++++ Texte à lire
La maire de Lille conteste les raisons pour lesquelles elle a été mise en examen ce mardi pour homicides involontaires.
Martine Aubry s'est défendue mardi devant la juge de toute faute dans sa gestion du dossier de l'amiante quand elle était haut fonctionnaire dans les années 1980, rejetant un à un tous les griefs ayant justifié sa mise en examen.
L'ancienne patronne du PS a été mise en examen pour homicides et blessures involontaires par la magistrate Marie-Odile Bertella-Geffroy, qui s'intéresse notamment à la réponse des pouvoirs publics entre les années 1970 et l'interdiction de l'amiante en 1997.
Corinne Péhau
Mme Aubry est poursuivie en sa qualité d'ancienne directrice des relations du travail (DRT) du ministère du Travail entre avril 1984 et septembre 1987, dans le cadre de l'enquête sur l'exposition à l'amiante de travailleurs de l'usine Fereo-Valeo de Condé-sur-Noireau (Calvados).
++++++++
§ Consigne:
D'après le texte sur Martine Aubry et l'amiante, répondez aux questions suivantes.
1. Pour quels chefs Martine Aubry a-t-elle été mise en examen par la magistrate Marie-Odile Bertella-Geffroy ?
2. En quelle année l'amiante a-t-il été interdit ?
3. Quelle fonction Martine Aubry occupait-elle entre avril 1984 et septembre 1987 ?
++++ Extraits de données
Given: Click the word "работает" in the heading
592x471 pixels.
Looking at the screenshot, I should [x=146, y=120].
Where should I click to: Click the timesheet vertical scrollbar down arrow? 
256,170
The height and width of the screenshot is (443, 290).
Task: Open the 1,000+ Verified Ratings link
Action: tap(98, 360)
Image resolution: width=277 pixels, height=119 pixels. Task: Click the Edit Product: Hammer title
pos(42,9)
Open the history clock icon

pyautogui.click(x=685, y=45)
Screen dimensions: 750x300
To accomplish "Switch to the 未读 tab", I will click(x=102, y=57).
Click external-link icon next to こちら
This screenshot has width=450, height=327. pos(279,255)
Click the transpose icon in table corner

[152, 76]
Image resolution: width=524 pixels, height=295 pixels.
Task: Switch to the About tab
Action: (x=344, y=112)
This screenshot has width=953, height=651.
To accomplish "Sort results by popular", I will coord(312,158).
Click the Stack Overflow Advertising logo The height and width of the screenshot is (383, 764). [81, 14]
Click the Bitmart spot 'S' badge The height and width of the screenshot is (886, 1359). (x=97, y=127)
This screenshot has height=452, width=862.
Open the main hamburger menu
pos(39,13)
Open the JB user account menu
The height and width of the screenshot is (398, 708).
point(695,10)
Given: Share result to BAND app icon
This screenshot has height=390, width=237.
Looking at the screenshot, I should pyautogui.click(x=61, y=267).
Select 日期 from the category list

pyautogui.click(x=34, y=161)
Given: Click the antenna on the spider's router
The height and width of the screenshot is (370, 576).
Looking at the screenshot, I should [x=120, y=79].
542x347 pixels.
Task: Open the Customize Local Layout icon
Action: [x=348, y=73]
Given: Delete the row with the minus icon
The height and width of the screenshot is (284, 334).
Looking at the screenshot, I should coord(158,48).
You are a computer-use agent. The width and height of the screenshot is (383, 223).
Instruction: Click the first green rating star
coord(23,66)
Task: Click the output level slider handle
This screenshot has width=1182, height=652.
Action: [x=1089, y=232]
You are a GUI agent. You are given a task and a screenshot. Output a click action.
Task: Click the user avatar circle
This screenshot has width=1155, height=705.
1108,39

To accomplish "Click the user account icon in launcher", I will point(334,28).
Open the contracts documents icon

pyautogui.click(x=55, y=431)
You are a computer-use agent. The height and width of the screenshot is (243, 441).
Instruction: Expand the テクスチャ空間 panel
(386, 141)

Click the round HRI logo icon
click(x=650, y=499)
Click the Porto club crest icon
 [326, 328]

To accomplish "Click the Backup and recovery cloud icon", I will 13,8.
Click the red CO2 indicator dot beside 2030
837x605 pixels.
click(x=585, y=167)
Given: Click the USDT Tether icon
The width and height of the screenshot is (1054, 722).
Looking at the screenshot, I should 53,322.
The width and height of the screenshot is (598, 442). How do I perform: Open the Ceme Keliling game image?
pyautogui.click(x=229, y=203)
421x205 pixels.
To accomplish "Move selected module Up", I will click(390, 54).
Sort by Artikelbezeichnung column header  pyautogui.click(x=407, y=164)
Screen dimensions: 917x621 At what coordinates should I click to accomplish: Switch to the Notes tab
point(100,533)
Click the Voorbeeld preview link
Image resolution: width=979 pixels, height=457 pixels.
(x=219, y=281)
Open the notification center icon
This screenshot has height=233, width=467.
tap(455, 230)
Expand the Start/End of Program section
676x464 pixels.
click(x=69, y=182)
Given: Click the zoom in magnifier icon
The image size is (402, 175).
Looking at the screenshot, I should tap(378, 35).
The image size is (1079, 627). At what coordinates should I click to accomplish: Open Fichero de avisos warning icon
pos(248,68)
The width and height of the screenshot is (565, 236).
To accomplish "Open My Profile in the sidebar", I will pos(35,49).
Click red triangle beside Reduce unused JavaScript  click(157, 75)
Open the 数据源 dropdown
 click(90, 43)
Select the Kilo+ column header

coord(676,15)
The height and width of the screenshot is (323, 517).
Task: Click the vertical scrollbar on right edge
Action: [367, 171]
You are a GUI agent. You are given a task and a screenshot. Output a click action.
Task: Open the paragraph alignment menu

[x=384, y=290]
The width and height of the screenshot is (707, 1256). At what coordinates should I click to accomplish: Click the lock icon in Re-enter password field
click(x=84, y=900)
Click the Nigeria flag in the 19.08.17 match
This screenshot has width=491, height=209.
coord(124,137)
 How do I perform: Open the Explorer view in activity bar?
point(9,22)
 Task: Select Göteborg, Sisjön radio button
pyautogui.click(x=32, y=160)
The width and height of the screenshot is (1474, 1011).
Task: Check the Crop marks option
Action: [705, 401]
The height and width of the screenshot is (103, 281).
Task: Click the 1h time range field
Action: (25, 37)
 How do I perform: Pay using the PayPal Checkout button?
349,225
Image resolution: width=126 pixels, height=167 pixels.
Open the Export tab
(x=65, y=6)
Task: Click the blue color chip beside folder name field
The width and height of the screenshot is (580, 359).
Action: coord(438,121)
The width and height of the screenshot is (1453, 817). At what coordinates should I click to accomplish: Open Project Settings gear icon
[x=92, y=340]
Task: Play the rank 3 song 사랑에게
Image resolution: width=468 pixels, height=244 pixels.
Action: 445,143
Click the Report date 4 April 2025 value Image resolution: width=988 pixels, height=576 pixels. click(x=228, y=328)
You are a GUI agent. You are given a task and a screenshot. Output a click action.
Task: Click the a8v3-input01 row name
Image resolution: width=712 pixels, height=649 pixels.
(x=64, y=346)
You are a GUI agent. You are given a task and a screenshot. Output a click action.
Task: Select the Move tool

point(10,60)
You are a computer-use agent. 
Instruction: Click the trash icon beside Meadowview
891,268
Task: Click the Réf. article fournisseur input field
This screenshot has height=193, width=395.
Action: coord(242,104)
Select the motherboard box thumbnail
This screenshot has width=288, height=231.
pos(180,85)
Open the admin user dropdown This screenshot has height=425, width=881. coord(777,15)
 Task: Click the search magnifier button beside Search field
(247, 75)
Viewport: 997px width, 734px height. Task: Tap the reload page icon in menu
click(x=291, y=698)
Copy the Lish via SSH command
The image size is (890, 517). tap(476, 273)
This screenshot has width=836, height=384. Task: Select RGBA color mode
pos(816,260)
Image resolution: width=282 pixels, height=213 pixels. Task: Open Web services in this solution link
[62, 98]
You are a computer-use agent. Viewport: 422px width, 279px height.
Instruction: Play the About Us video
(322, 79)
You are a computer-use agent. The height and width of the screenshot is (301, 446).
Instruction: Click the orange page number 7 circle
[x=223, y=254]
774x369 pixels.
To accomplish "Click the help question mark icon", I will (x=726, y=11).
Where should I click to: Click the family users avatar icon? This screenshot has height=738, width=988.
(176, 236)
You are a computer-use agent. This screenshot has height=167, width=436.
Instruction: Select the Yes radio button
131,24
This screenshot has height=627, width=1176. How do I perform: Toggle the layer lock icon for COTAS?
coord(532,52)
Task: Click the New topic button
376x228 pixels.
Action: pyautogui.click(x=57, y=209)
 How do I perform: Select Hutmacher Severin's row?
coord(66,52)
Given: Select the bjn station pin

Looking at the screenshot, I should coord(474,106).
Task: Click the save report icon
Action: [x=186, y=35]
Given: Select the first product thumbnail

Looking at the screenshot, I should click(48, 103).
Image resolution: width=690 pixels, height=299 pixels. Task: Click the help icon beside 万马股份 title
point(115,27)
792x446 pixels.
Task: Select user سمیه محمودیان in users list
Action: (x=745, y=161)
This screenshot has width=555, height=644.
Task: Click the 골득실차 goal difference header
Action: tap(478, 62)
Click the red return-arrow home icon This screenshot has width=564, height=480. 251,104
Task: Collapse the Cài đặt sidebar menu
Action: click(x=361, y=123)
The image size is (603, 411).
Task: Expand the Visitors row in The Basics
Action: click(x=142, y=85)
++++++++
§ Réponse attendue:
1. Pour homicides et blessures involontaires.
2. En 1997.
3. Elle était directrice des relations du travail (DRT) du ministère du Travail.